• _Text block_:
= Viktoria und ihr Husar =

Operetta in three acts and a prelude by Paul Abraham

Viktoria und ihr Husar (Victoria and Her Hussar is an operetta in three acts and a prelude by Paul Abraham with a libretto by Alfred Grünwald and Fritz Löhner-Beda, based on a work by the Hungarian playwright Imre Földes. It premiered under the baton of the composer on 21 February 1930 in Budapest. The German premiere was on 7 July 1930 in Leipzig, and it was then given on 23 December 1930 at the Theater an der Wien, Vienna. An adaptation into English by Harry Graham was performed at the Palace Theatre, London, on 17 September 1931.

==Roles==

Roles, voice types, premier cast
| Role | Voice type | Premiere cast, 21 February 1930 Conductor: Paul Abraham |
| John Cunlight, American legate | bass |  |
| Countess Viktoria, his wife | soprano | Lizzi Waldmüller |
| Count Ferry Hegedüs of Dorozsma [hu], her brother | tenor |  |
| O Lia San, Ferry's bride | soprano (soubrette) |  |
| Riquette, Viktoria's chamber maid | soubrette |  |
| Stefan Koltay, Hussar Cavalry Master | tenor |  |
| Jancsi, his batman | tenor |  |
| Béla Pörkölty, mayor of Dorozsma | baritone |  |
| A Japanese priest | baritone |  |
| Tokeramo Yagani, Japanese attaché | spoken |  |
| A Russian officer | spoken |  |
| A Japanese footman | spoken |  |
Japanese cavaliers and girls, guests, servants, chamber maids, coolies, Cossacks, Hussars.

==Synopsis==

=== Time and place ===
The operetta takes place after the end of the first world war in a Russian prison camp in Siberia, as well as in the cities Tokyo (Japan), St. Petersburg (Russia) and the Hungarian village Dorozsma near Szeged.

=== Prelude ===

Stefan Koltay, Cavalry Master of the Husars, and his batman Jancsi have become prisoners of war to the Russians. Because they both joined with a group that planned a counter-revolution, and was revealed, they have been sentenced to death and are now awaiting their execution. Jancsi plays a sorrowful Hungarian melody on his violin one last time. The melody speaks so to the Cossack guard that he promises the two Hungarians that he will release them, if only he can receive the violin in exchange for their freedom. Stefan Koltay and Jancsi do not have to consider long, and after they have given the violin to the Cossack, they both leave the prison camp immediately and escape towards Japan.

=== Act 1===
The wife of the American ambassador John Cunlight, the countess Viktoria, used to be engaged to the Cavalry Master Stefan Koltay. She waited for him a long time after the war was over. Only after she received the message that he had fallen, did she slowly let herself be convinced by John Cunlight, to finally marry him.

• _Extracted information_:
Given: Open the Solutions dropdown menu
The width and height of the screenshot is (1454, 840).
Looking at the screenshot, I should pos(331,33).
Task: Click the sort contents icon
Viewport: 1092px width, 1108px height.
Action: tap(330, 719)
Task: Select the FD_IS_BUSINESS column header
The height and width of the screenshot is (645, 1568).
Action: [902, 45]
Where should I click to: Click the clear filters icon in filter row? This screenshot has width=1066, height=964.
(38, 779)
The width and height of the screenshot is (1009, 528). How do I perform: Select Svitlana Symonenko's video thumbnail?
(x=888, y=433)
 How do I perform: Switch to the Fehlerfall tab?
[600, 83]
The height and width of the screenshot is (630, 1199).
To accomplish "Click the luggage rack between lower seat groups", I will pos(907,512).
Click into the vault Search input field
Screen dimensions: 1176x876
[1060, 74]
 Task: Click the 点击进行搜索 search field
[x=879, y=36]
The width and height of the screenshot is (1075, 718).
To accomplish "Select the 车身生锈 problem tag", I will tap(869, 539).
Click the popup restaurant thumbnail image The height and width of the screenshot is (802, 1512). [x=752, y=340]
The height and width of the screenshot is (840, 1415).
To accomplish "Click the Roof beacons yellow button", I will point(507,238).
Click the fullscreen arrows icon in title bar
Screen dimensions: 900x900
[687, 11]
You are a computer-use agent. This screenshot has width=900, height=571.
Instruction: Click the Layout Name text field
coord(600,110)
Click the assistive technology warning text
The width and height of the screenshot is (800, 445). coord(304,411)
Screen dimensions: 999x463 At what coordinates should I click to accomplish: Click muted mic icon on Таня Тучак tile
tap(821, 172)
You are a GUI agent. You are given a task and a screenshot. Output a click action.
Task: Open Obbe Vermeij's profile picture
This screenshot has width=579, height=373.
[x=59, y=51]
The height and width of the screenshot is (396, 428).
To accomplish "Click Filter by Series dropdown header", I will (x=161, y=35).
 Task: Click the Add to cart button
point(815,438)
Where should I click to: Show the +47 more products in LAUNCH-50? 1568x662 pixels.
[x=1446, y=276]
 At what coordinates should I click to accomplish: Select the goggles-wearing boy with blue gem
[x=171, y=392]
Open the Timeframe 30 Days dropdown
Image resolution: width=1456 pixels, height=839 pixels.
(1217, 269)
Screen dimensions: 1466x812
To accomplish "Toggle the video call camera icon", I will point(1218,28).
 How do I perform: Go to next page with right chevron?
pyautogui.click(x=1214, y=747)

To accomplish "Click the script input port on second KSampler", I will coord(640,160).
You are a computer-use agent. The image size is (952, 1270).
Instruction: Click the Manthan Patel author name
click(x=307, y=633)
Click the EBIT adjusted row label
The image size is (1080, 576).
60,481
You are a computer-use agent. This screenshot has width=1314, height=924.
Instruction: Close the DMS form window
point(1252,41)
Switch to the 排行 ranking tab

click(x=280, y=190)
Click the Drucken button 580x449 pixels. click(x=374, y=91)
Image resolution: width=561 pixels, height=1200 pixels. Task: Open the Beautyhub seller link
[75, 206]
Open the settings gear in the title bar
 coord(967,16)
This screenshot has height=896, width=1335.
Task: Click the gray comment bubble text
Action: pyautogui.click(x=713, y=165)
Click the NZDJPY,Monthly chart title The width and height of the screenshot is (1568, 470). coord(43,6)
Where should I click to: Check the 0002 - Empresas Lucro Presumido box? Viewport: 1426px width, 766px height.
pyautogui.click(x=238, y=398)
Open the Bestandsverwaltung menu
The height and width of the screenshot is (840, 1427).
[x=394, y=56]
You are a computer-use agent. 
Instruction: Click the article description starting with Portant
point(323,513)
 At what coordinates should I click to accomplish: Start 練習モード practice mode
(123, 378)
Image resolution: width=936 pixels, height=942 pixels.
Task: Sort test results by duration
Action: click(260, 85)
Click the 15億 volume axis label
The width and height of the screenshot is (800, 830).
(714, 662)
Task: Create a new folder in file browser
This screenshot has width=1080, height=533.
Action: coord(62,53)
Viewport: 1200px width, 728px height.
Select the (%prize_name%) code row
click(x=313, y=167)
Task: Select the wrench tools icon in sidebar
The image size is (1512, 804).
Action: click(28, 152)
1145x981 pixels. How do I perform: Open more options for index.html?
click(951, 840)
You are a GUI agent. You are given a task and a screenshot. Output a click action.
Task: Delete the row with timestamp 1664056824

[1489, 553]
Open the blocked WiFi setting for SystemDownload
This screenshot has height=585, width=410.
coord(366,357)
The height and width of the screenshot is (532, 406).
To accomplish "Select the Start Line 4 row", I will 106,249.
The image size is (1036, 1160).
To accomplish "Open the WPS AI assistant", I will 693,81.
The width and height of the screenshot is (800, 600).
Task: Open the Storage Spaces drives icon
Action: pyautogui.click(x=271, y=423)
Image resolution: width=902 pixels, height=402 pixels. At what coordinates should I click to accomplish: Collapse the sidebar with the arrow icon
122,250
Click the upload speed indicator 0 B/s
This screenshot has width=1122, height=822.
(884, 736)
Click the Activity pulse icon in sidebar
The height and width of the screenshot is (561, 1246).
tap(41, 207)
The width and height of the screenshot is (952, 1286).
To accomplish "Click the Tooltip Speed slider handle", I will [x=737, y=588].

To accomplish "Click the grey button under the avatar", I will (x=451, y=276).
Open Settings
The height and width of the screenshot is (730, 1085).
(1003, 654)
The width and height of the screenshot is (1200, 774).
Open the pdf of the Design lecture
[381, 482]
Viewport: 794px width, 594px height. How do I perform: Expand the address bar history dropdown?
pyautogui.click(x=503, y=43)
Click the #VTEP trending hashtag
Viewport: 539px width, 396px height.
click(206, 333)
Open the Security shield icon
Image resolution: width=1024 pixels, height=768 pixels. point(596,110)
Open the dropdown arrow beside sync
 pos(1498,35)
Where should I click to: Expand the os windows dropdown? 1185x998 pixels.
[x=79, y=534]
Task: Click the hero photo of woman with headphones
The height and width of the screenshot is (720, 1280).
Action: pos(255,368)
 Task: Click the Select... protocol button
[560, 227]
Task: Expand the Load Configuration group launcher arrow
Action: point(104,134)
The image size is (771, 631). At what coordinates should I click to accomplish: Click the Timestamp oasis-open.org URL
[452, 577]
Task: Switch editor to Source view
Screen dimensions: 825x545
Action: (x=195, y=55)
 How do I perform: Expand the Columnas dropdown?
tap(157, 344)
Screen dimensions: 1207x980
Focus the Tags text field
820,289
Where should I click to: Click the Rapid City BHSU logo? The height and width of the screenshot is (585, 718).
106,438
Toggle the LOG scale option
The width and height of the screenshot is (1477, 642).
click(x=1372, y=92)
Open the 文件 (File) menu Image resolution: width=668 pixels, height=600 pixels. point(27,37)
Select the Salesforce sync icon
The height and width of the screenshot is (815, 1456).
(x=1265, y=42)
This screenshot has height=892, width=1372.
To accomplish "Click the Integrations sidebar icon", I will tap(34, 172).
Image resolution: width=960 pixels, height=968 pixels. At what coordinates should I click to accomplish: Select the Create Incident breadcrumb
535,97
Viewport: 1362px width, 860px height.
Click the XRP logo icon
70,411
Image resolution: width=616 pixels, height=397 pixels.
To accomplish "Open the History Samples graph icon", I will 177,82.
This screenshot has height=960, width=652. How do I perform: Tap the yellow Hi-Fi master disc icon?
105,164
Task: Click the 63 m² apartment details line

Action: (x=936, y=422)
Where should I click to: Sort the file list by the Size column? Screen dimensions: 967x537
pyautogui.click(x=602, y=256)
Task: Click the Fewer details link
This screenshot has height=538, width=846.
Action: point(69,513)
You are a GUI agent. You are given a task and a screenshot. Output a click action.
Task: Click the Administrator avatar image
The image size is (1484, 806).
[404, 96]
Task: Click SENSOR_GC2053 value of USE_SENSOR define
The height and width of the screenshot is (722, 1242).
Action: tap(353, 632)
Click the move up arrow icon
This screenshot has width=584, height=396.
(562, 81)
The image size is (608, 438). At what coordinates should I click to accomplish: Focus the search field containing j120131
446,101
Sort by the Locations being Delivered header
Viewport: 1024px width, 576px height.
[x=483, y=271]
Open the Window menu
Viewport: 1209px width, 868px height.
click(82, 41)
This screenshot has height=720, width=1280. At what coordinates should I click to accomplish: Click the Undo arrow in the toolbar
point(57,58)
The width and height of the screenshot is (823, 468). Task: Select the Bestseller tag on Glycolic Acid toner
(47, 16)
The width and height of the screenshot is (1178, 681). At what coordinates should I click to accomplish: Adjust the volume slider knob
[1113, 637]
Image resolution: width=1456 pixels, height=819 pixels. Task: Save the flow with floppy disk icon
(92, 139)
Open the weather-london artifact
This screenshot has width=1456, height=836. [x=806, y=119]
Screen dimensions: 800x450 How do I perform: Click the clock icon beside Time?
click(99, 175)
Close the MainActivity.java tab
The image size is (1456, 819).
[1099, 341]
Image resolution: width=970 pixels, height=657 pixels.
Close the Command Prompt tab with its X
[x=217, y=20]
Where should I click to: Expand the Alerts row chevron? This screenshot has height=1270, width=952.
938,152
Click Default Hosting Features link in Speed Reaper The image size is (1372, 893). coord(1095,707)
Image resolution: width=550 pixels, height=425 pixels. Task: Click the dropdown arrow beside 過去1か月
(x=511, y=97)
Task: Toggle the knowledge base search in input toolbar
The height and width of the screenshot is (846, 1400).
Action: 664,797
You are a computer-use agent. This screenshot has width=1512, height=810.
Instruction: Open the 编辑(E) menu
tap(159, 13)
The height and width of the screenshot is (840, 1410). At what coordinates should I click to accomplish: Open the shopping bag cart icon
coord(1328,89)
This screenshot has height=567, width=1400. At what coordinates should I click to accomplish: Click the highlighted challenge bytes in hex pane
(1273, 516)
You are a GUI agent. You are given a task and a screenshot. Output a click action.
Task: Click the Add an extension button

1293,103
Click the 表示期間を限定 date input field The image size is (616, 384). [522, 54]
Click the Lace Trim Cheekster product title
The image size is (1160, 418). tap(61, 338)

• _Work required_:
Copy verbatim the portion of the operetta article that opens with the words containing "Stefan Koltay, Cavalry" and closes with "escape towards Japan.".

• _Solution_:
Stefan Koltay, Cavalry Master of the Husars, and his batman Jancsi have become prisoners of war to the Russians. Because they both joined with a group that planned a counter-revolution, and was revealed, they have been sentenced to death and are now awaiting their execution. Jancsi plays a sorrowful Hungarian melody on his violin one last time. The melody speaks so to the Cossack guard that he promises the two Hungarians that he will release them, if only he can receive the violin in exchange for their freedom. Stefan Koltay and Jancsi do not have to consider long, and after they have given the violin to the Cossack, they both leave the prison camp immediately and escape towards Japan.